Adolescents coptes condamnés pour «outrage à l'islam»: HRW interpelle l'Egypte

L’organisation de défense des droits humains «Human Rights Watch» (HRW), basée à New York, a lancé un appel le 14 mars 2016 pour que les autorités égyptiennes annulent les peines de prison contre des adolescents coptes accusés du crime d’»outrage à l’islam». Quatre jeunes chrétiens, qui voulaient se moquer de Daech, le soi-disant «Etat islamique», avaient parodié, dans une vidéo, une scène de prière musulmane.

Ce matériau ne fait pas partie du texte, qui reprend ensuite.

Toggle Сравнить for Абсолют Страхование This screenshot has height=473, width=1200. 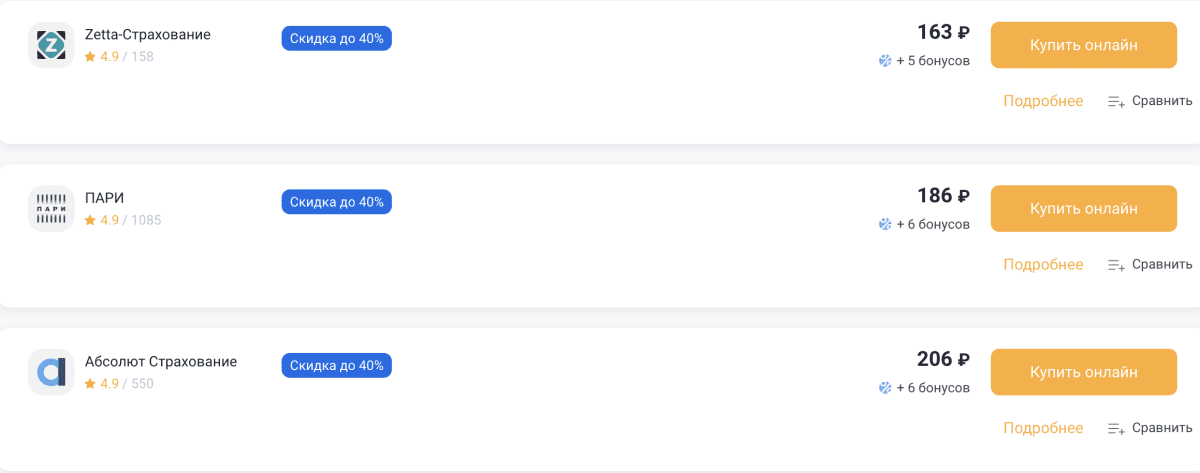1150,428
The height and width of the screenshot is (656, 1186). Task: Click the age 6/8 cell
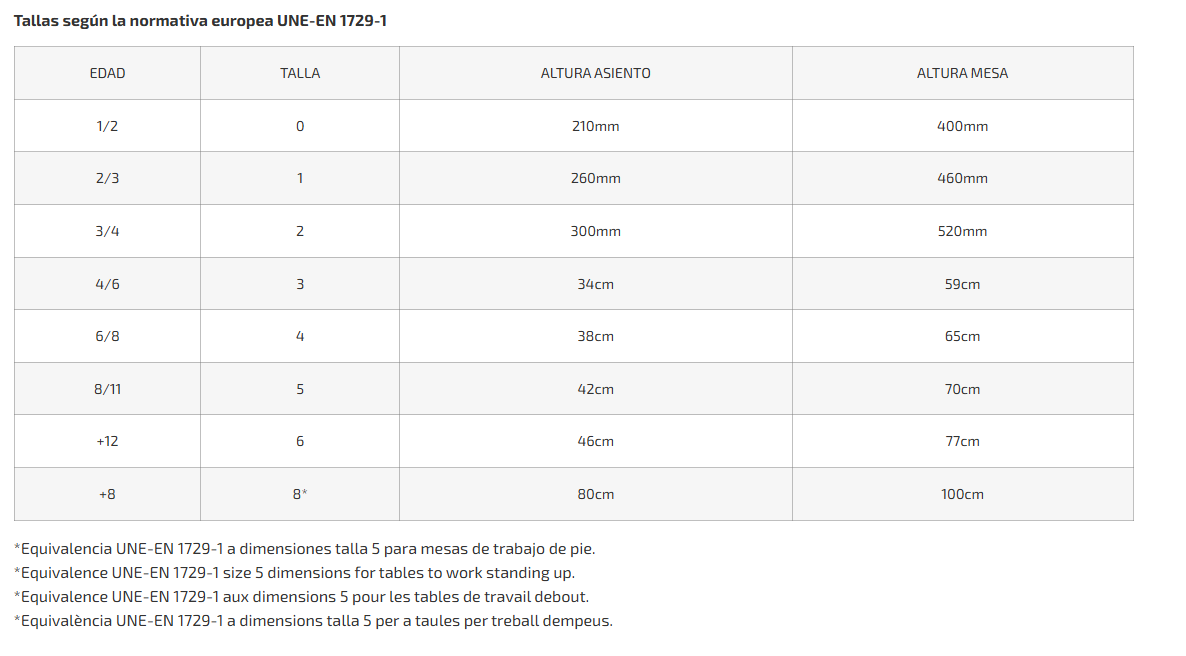click(107, 336)
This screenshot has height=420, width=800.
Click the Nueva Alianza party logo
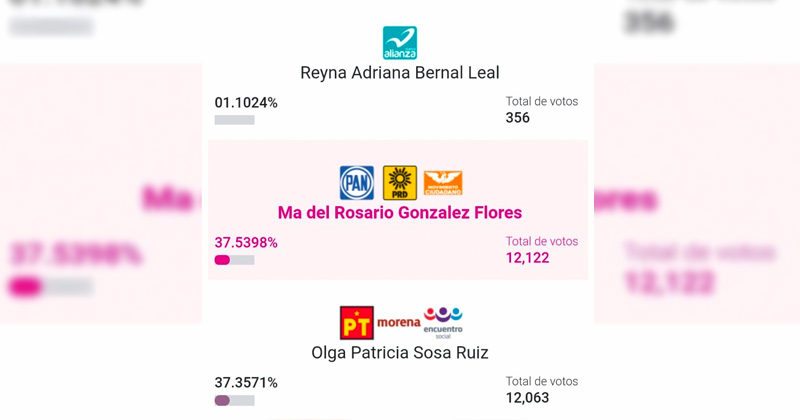coord(400,43)
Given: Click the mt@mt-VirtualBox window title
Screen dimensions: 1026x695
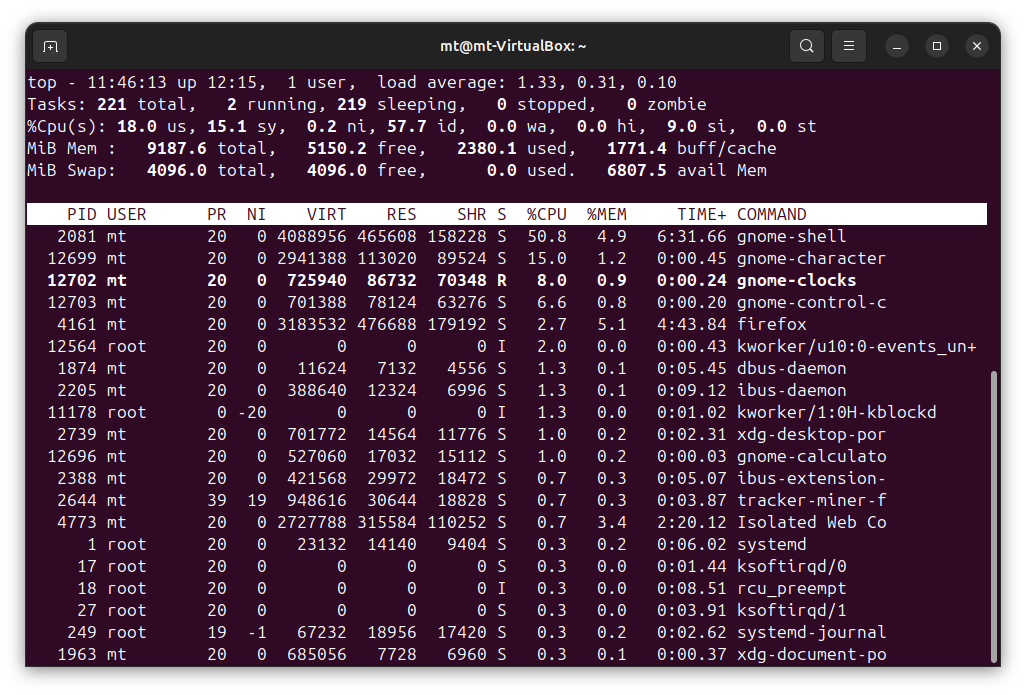Looking at the screenshot, I should pyautogui.click(x=513, y=46).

Trois adolescents coptes ont été condamnés par le tribunal correctionnel de Minya, en Moyenne-Egypte, à cinq ans de prison en vertu de l’article 98 du code pénal égyptien qui incrimine les atteintes à la religion. Un quatrième accusé, âgé de 15 ans, a été placé dans un centre de détention pour mineurs, pour une durée indéterminée.

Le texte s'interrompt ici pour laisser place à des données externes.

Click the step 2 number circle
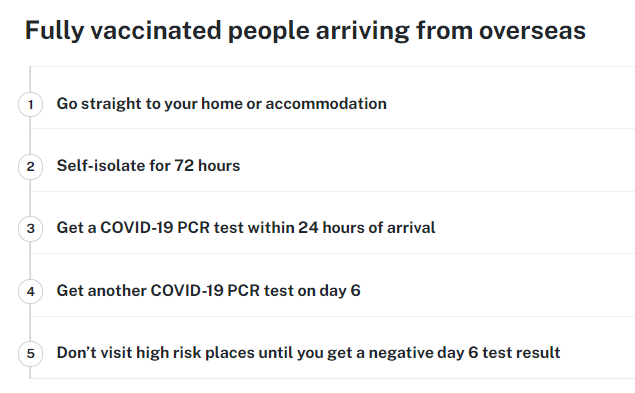635x393 pixels. (x=30, y=167)
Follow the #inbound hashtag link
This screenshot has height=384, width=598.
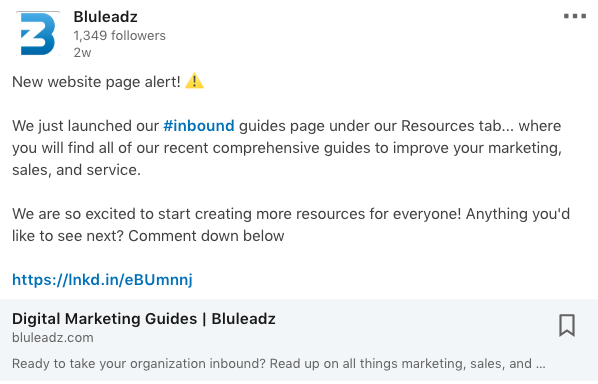199,126
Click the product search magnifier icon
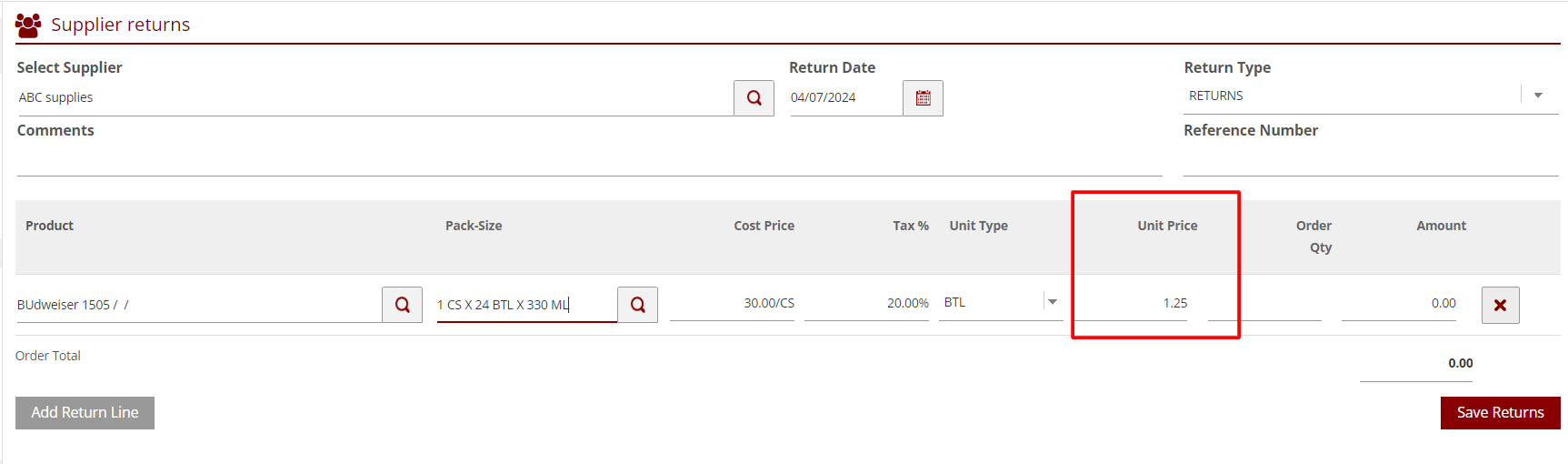Screen dimensions: 1568x464 point(402,305)
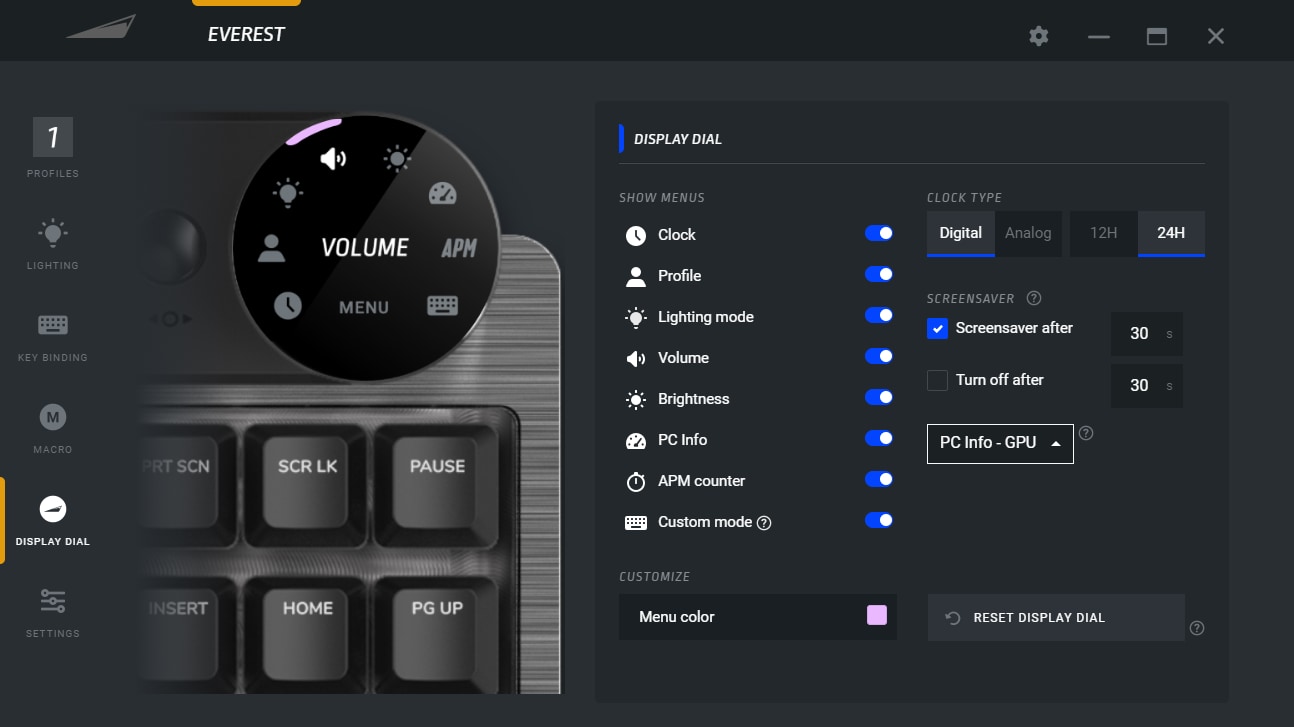Click the Screensaver help question mark
1294x727 pixels.
pyautogui.click(x=1034, y=298)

Une blague d’enfants n’est pas un crime

HRW a demandé au gouvernement égyptien de «protéger la liberté d’expression». «Ces enfants ne devraient pas être mis en prison pour s’être exprimés, même sous forme d’une plaisanterie immature», a déclaré Nadim Houry, directeur adjoint de l’organisation pour le Moyen-Orient. Il a estimé que se moquer de Daech ou de tout autre groupe religieux avec une blague d’enfants n’était pas un crime. Il a sommé les autorités égyptiennes de supprimer l’article du code pénal utilisé pour incriminer les personnes accusées de «blasphème», estimant que l’utilisation d’un tel article était l’expression de vues rétrogrades sur le blasphème.

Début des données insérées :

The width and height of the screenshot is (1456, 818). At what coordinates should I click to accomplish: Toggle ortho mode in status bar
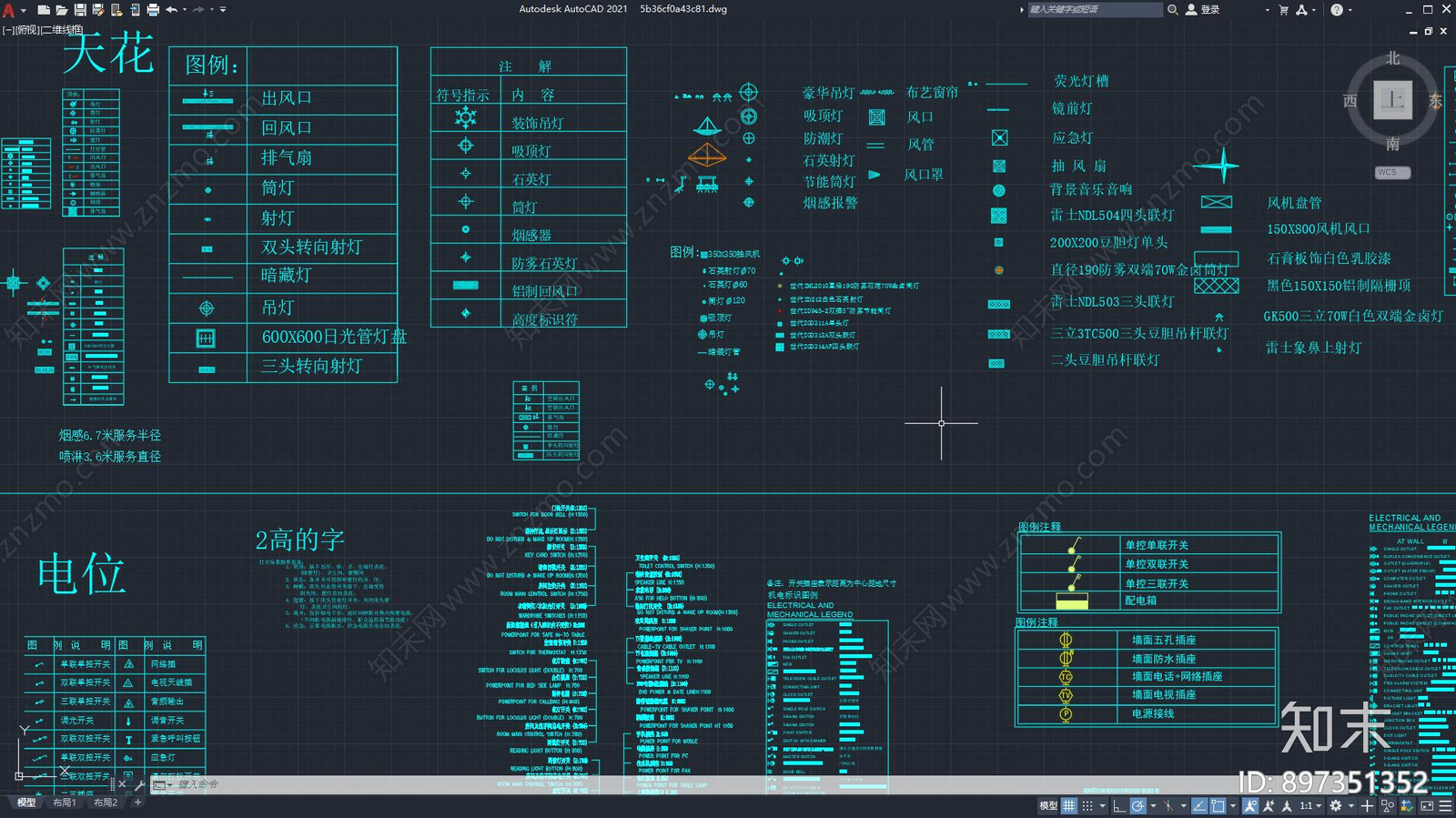click(x=1119, y=805)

Me Naguib Ghobrial, avocat des jeunes chrétiens coptes, affirme qu’ils voulaient en réalité parodier une décapitation telle qu’elle est pratiquée par le groupe «Etat islamique». L’avocat va faire appel de ce jugement. Selon le journal en ligne Al-Haram Hebdo,   http://hebdo.ahram.org.eg  la vidéo avait été filmée en janvier 2015 par un de leurs professeurs, qui a lui-même été condamné à trois ans de prison dans un procès séparé. On y voit l’un des adolescents s’agenouiller et mimer une prière musulmane, et les autres gesticuler, hilares, autour de lui. L’un d’eux fait ensuite mine, avec le pouce, de décapiter celui qui priait. Cette vidéo avait été réalisée après que des jihadistes de Daech eurent filmé en février 2015 la mise à mort par décapitation de 21 chrétiens coptes en Libye.

La plainte a été déposée par un officier de Béni-Mazar, un village du gouvernorat de Minya, après avoir vu la vidéo. Il a présenté une plainte basée sur l’article 98 du code pénal. Selon l’article en question, «toute personne qui dénigre l’une des religions monothéistes (islam, christianisme et judaïsme) ou l’unité nationale, encourt entre 6 mois et 5 années de prison». Me Ghobrial estime que ce genre de procès donne une mauvaise image de l’Egypte face au monde entier: «Toute la presse internationale a parlé de ce procès et dénoncé l’article 98. Comment des enfants qui ont à peine 15 ans peuvent être envoyés en prison ?».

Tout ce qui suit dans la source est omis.